> **EXERCISE DESCRIPTION**
Return the data below exactly, but only from the line containing "Open Weldon Mackenzie's name link" through the line containing "Given: Select the 20120531133755.jpg file", with both of those lines included.

> **Collected data entries**
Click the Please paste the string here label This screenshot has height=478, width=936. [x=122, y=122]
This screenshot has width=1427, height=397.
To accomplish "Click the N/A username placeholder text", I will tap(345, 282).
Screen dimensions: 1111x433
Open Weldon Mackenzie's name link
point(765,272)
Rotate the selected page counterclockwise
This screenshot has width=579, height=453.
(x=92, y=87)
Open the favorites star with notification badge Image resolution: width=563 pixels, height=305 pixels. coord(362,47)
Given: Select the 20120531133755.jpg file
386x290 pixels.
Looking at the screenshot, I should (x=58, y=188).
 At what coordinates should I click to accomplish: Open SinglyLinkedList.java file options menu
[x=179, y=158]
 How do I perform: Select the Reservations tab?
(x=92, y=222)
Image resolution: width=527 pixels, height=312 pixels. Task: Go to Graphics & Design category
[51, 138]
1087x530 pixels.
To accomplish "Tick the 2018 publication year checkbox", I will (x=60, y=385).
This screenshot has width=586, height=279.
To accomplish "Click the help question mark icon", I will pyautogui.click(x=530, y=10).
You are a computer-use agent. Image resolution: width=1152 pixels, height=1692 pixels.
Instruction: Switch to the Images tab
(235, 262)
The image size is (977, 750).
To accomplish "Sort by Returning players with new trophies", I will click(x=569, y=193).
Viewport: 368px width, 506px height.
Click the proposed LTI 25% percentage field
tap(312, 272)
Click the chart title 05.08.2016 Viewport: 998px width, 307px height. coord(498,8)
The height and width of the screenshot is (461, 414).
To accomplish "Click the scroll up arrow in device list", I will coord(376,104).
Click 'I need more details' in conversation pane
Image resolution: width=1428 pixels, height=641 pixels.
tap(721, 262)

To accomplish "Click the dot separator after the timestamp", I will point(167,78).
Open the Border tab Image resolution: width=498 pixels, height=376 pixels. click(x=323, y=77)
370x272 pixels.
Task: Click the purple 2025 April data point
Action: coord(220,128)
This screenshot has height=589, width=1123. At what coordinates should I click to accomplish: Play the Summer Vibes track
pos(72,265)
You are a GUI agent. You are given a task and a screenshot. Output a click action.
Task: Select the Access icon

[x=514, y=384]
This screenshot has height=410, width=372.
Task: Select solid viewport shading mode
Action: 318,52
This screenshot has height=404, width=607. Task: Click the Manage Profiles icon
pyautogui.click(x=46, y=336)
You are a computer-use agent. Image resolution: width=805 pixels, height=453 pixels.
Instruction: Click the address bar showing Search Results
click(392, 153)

> **RESPONSE TO THIS EXERCISE**
Open Weldon Mackenzie's name link
point(765,272)
Rotate the selected page counterclockwise
This screenshot has width=579, height=453.
(x=92, y=87)
Open the favorites star with notification badge Image resolution: width=563 pixels, height=305 pixels. coord(362,47)
Given: Select the 20120531133755.jpg file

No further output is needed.